JGB futures edge down, weak data limits losses
TOKYO, Jan 30 (Reuters) - Japanese government bond futures edged down on Wednesday as investors booked more profits from this month's rally, but losses were limited after weak production data supported expectations for a Bank of Japan rate cut.
Investors sold short- and medium-term cash bonds that they snapped up during the stock market plunge that drove the Nikkei share average to 2-½ year lows last week.
Dealers said investors rushed to cut back positions ahead of the outcome of the Federal Reserve's two-day policy meeting later in the day and an auction for two-year JGB notes on Thursday.
Futures stayed under selling pressure even after rebounding into positive territory at one point, helped by data that showed Japan's industrial production rose less than expected in December.
"Market players are still heavily in long positions in short- and medium-term notes, which saw steep falls in yields this month," a senior interest rate derivative trader at a Japanese bank said.
"Position adjustment is outweighing the positive impact of the economic data."
March 10-year futures 2JGBv1 fell 0.07 point to 137.43, having earlier risen to 137.55 from the day's low of 137.25. Futures had rallied to a 28-month high of 139.15 last week.
The five-year yield JP5YTN=JBTC rose 1.5 basis points to 0.915 percent and climbed as high as 0.920 percent, up 15.5 basis points from a two-year low hit last week.
The two-year yield JP2YTN=JBTC rose 2 basis points to 0.565 percent.
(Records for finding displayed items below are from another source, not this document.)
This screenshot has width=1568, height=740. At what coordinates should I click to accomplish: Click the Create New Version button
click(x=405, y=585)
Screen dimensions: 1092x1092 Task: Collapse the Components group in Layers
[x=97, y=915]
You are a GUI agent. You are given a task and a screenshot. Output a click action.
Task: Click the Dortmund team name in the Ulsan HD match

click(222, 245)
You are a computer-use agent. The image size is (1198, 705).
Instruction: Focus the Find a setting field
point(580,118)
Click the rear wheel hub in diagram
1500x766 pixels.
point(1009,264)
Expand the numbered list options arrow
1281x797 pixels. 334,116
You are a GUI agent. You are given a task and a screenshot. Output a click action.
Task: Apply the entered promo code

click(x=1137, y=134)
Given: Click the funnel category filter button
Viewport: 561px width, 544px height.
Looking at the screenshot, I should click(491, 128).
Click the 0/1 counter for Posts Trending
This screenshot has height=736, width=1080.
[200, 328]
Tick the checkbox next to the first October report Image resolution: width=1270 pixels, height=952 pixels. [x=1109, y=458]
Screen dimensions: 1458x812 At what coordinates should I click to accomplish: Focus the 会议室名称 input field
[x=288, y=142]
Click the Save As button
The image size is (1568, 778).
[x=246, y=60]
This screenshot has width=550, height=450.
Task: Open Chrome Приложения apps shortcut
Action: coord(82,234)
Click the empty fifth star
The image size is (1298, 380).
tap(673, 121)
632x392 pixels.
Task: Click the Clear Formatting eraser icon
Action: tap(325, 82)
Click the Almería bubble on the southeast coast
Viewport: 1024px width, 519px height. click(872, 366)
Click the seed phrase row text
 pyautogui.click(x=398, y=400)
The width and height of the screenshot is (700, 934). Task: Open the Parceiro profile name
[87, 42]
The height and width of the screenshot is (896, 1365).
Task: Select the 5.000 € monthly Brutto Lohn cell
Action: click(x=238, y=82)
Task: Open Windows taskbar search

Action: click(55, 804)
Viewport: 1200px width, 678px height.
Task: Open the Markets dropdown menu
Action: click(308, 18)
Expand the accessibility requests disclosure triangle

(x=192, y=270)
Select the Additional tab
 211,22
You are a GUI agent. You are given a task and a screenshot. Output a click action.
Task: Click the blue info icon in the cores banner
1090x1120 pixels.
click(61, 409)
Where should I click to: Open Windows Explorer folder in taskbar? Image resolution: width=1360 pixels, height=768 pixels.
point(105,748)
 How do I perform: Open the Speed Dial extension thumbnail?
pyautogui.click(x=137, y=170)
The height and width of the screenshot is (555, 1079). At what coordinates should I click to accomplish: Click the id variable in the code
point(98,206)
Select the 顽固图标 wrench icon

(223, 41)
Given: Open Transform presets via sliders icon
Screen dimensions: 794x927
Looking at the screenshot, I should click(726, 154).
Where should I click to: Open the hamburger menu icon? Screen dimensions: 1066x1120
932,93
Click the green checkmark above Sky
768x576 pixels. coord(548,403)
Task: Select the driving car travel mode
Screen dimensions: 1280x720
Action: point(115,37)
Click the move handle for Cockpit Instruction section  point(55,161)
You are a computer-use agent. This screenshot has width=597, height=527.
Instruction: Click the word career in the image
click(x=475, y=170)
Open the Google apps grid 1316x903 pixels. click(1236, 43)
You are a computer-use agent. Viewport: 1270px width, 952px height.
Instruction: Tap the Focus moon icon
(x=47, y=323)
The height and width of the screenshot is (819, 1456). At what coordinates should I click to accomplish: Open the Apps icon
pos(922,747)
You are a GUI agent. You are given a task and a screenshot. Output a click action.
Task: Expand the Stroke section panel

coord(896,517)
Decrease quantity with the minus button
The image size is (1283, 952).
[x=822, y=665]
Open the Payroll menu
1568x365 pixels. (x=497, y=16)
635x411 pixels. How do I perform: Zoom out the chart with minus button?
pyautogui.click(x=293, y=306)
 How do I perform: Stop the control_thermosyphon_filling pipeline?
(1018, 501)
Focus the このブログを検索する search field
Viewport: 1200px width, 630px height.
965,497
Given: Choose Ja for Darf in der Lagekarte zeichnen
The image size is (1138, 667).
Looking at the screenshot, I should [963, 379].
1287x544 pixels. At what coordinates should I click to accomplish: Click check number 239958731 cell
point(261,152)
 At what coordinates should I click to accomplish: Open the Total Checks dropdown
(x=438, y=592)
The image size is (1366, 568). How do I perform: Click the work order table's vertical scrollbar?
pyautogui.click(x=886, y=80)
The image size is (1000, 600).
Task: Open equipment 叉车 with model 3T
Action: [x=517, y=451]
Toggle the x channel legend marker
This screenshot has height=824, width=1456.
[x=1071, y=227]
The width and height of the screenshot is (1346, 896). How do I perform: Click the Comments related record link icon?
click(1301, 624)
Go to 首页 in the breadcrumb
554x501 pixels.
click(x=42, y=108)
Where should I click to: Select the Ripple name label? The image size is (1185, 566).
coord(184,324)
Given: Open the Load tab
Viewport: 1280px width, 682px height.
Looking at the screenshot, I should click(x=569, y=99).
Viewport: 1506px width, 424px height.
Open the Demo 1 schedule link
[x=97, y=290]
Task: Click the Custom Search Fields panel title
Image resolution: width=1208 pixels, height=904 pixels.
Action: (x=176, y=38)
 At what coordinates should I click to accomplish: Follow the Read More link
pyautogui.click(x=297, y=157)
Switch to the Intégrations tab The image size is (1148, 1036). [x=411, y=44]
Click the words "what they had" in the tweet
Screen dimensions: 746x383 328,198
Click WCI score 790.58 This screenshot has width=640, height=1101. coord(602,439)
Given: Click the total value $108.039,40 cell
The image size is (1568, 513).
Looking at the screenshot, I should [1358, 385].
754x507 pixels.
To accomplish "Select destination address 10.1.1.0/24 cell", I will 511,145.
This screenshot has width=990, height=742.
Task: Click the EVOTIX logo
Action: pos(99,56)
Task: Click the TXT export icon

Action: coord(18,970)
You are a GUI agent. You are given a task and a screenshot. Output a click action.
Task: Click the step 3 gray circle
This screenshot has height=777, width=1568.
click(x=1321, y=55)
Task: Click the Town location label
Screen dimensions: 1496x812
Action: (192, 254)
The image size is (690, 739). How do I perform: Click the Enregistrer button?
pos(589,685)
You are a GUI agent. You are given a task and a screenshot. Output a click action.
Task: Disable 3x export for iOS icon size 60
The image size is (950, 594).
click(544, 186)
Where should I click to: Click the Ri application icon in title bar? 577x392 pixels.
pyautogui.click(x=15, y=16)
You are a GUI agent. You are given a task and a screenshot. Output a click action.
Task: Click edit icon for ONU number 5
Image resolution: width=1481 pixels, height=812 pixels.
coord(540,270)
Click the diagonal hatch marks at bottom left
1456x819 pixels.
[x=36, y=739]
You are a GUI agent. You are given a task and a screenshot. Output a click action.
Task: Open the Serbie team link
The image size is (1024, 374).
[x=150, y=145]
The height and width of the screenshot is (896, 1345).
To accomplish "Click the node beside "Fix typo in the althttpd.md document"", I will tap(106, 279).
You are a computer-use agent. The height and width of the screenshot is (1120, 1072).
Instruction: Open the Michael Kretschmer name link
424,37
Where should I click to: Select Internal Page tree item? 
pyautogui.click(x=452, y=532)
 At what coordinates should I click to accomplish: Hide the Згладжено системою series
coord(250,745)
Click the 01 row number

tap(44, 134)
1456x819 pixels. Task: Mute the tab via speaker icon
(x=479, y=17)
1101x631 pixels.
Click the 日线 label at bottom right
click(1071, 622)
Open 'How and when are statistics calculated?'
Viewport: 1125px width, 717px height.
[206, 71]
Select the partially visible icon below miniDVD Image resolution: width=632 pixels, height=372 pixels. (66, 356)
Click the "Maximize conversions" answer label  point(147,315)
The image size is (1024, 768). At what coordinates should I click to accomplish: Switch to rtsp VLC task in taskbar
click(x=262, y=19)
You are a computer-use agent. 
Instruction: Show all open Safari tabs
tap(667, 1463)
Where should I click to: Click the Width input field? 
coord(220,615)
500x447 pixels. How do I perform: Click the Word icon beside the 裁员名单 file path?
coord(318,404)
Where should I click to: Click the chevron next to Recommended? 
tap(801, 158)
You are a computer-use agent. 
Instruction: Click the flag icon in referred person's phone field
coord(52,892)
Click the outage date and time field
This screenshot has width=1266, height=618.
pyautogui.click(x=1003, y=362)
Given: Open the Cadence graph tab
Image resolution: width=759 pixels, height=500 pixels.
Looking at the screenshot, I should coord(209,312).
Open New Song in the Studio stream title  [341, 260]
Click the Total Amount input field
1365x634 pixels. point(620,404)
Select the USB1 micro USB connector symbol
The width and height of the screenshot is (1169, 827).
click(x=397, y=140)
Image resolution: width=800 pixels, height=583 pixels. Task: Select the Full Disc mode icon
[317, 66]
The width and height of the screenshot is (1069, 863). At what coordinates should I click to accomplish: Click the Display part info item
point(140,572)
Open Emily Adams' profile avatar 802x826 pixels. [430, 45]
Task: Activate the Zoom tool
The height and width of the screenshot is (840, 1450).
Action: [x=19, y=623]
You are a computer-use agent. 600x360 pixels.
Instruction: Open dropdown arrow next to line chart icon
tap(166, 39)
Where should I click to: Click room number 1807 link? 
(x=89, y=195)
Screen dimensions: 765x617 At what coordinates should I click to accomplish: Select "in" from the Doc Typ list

The two-year last week fell as far as 0.485 percent on growing expectations for a BOJ rate cut this year, pushing it below the central bank's overnight rate target of 0.5 percent.
The benchmark 10-year bond yield JP10YTN=JBTC inched down a half basis point to 1.460 percent, but stayed well above a 28-month low of 1.310 percent hit last week.
GLOOMY OUTLOOK
Japan's December production data suggested that companies are starting to feel the effect of slowing U.S. growth and a domestic housing slump. Their gloomy output forecasts for January and February kept investors worried that a potential U.S. recession might force the BOJ to cut interest rates this year.
"The production outlook for both January and February is worsening. It is a big concern for the economy," said Tetsuya Miura, a bond strategist at Shinko Securities.
"The data is likely to provide support to the JGB market."
Japan's industrial output rose 1.4 percent in December from the previous month, falling short of an expected increase of a 2.0 percent.
Manufacturers' output, the core component of production, is expected to fall 0.4 percent in January and to drop 2.2 percent in February, data showed. [ID:nT87979]
On Tuesday, fed fund futures showed investors pared perceived chances for the Fed to cut rates by a half percentage point on Wednesday when it ends a two-day policy meeting, though they were still betting strongly on such an outcome following last week's emergency rate cut.